Kenapa orang-orang begitu tanggap bencana jika ada gunung meletus, jika ada banjir, jika ada tanah longsor? Kenapa tidak begitu tanggap bencana jika kepalanya sendiri bocor? Sinabung tidak meletus dan serta merta disebut bencana. Perlu waktu beberapa lama hingga pemerintah menetapkannya sebagai bencana, dalam hal ini bencana nasional.

Jelas, bencana bukan sesuatu yang ada begitu saja. Bencana adalah hasil ketetapan. Mau pemerintah atau mbahmu yang menetapkan, hasilnya sama-sama ketetapan. Bencana lokal. Bencana nasional. Bencana alam. Bencana kemanusiaan. Semuanya adalah label. Cap kecap. Dan beda mulut tentu beda kecapnya, kecuali sudah melalui proses standarisasi terkini yang melumpuhkan otak.

Hasil proses ini adalah jutaan orang yang berkicau seragam bahwa letusan Kelud adalah bencana hingga menyemburkan tagar #PrayForKelud ke puncak trending topic Twitter.

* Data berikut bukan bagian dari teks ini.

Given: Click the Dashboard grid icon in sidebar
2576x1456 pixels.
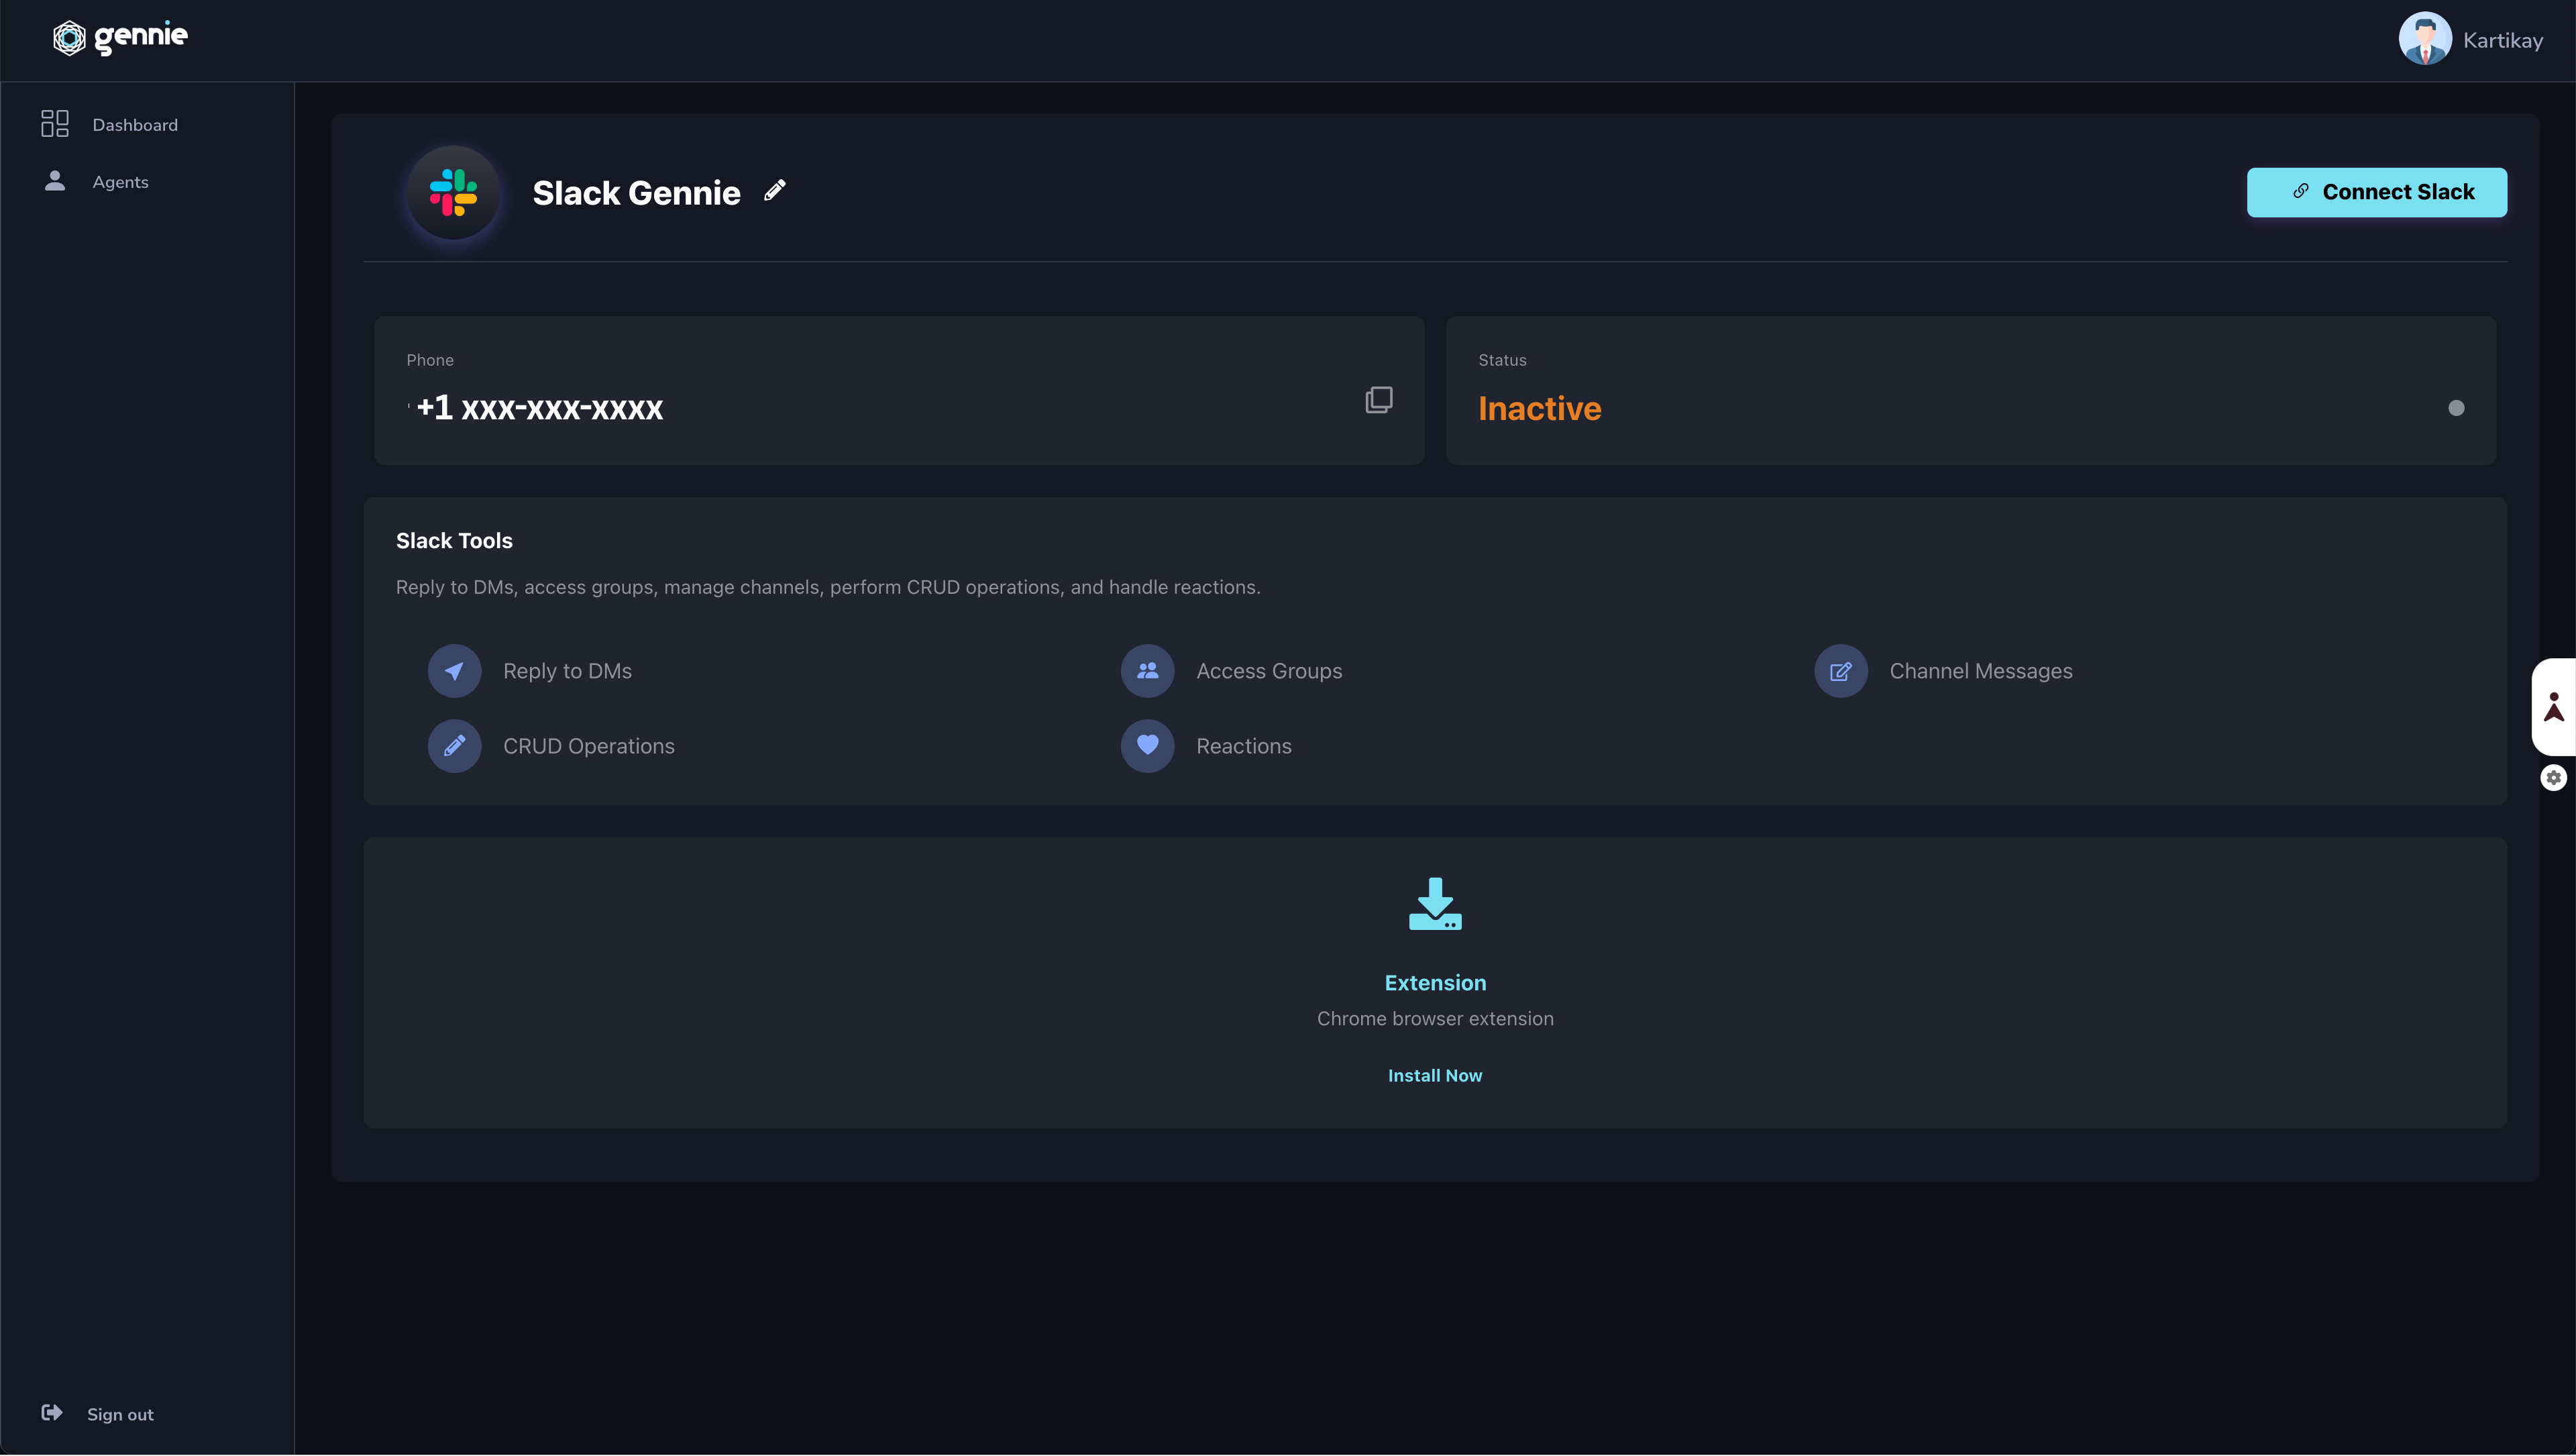Looking at the screenshot, I should pyautogui.click(x=54, y=123).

Lalu mereka mewanti-wanti orang yang berusaha melucu di tengah bencana maupun yang membicarakan hubungan Valentine dengan bencana. Setelah itu mereka akan kembali membicarakan makanan, memajang foto sate ayam lengkap dengan lontongnya, lengkap dengan coklat batangan nikmat dari rekan kelaminnya. Pada malam hari mereka akan melahap coklat itu berdua karena ini momen Valentine dan satu-satunya erupsi yang mungkin terjadi adalah lahar panas putih kental yang lebih dikenal sebagai mani (bencana jika terlambat dicabut). Tidak ada bencana lain karena mereka sudah menyemburkannya di Twitter tadi, hingga puncak trending topic pula! Kurang prihatin apa mereka?

Tentu tidak semua keprihatinan berhenti di situ. Akan ada beberapa (mungkin banyak) orang yang tergerak untuk mengadakan penggalangan bantuan, mengunjungi lokasi pengungsian dan sebagainya. Malaikat juga tahu.

Yang malaikat tidak tahu adalah letusan Kelud sesungguhnya bukan bencana. Bencana yang sesungguhnya hadir di depan mata setiap hari dan orang-orang hanya berjalan melewatinya. Ia muncul di televisi, koran, Twitter, dan orang-orang hanya tertawa, menjadikannya bahan lawakan tanpa prihatin setitikpun! Lalu kenapa sekarang orang bercanda diwanti-wanti segala?

Andai benar letusan Kelud dapat membuat orang-orang lebih tanggap bencana, kuharap kita punya gunung berapi di setiap rumah. Agar yang selamat cuma gelandangan.